Items from a data source:
▼

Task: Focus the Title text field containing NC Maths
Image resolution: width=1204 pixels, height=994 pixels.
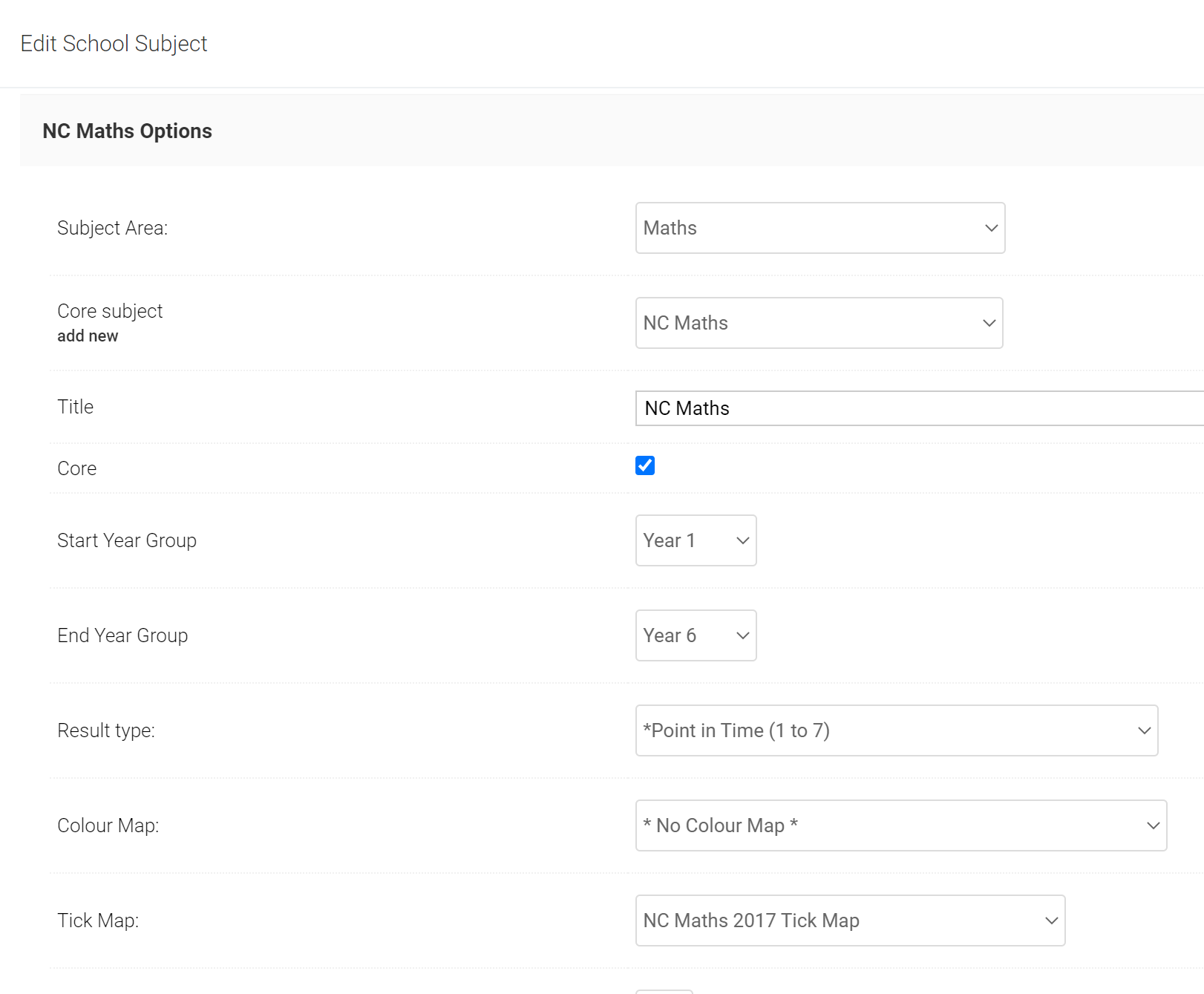Action: coord(917,408)
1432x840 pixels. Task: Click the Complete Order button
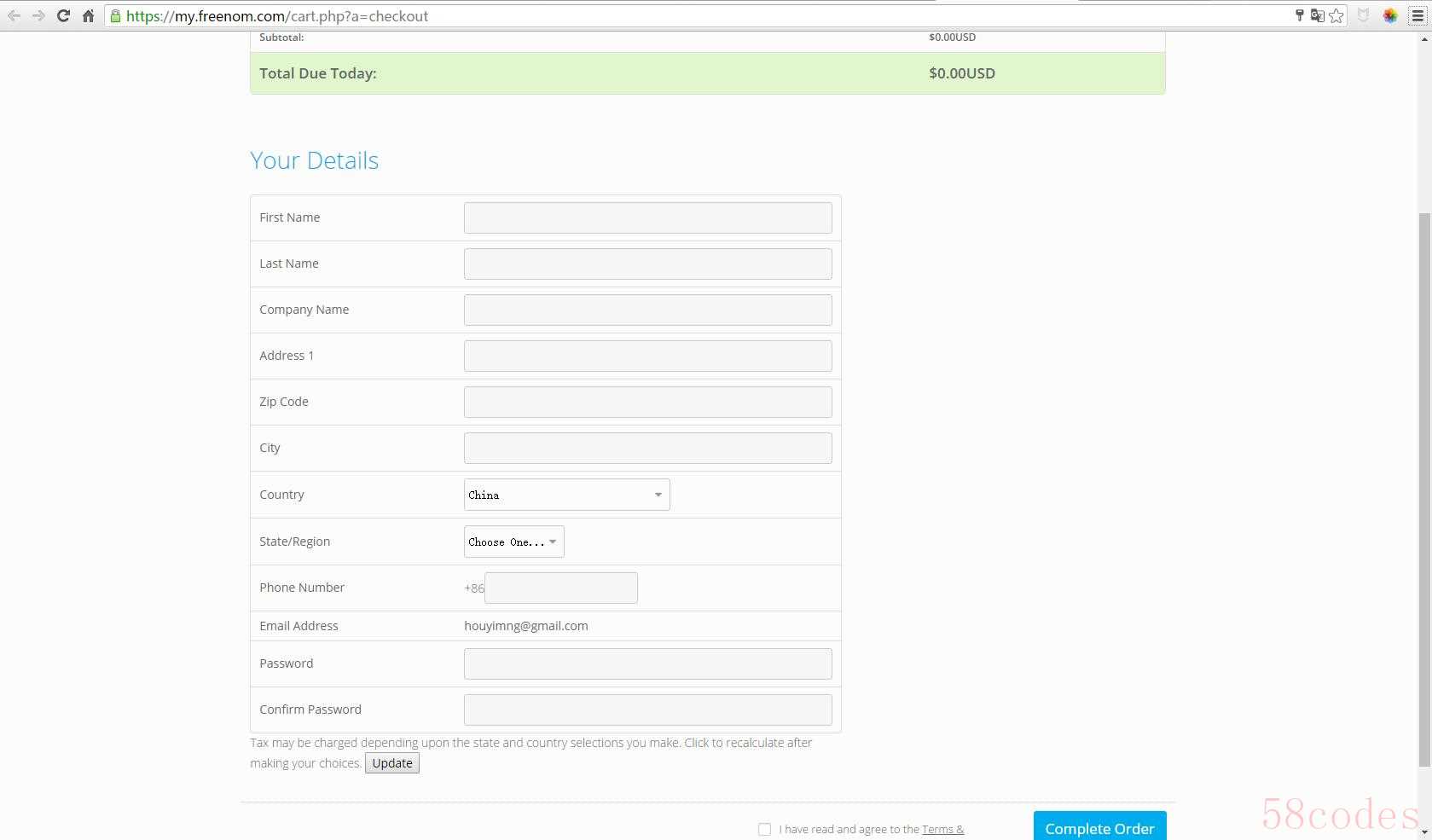[x=1099, y=827]
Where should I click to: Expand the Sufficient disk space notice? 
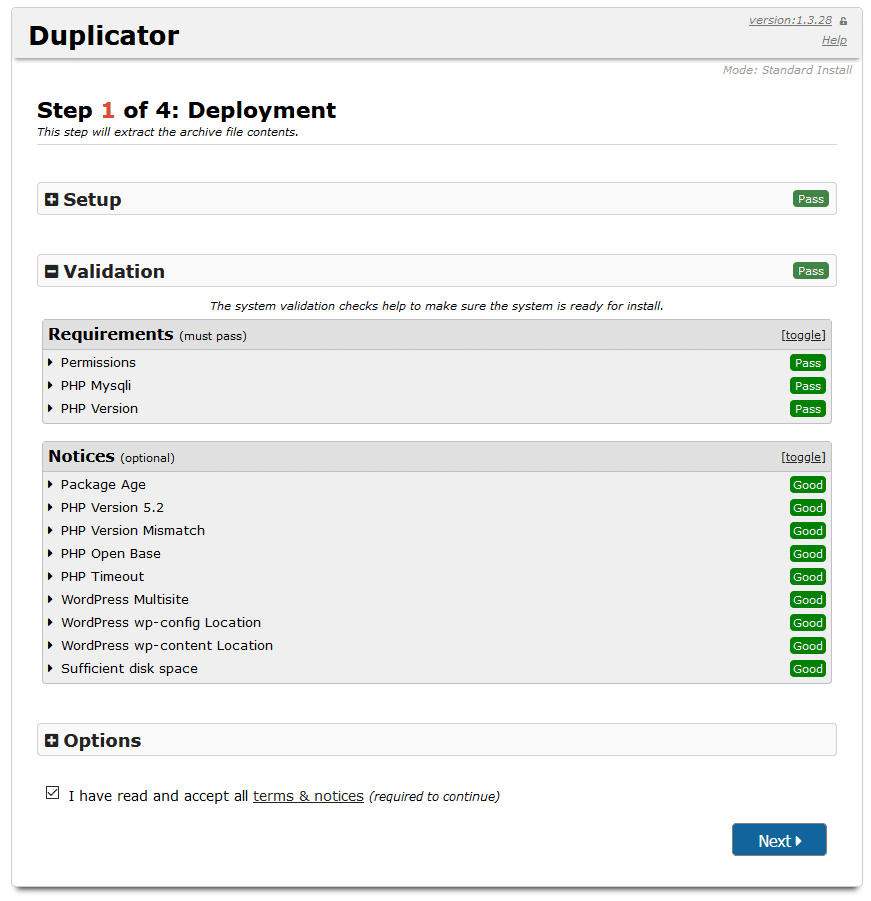(x=128, y=669)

▲

__Goal of the exercise__. What is needed is an exact repeat of the lines from the one containing "Image resolution: width=1204" through the last line of the records above, both included, with pictures left out.

__Response to the exercise__.
Image resolution: width=1204 pixels, height=994 pixels.
Action: coord(917,408)
1432x840 pixels. Task: Click the Complete Order button
[x=1099, y=827]
Where should I click to: Expand the Sufficient disk space notice? 
(x=128, y=669)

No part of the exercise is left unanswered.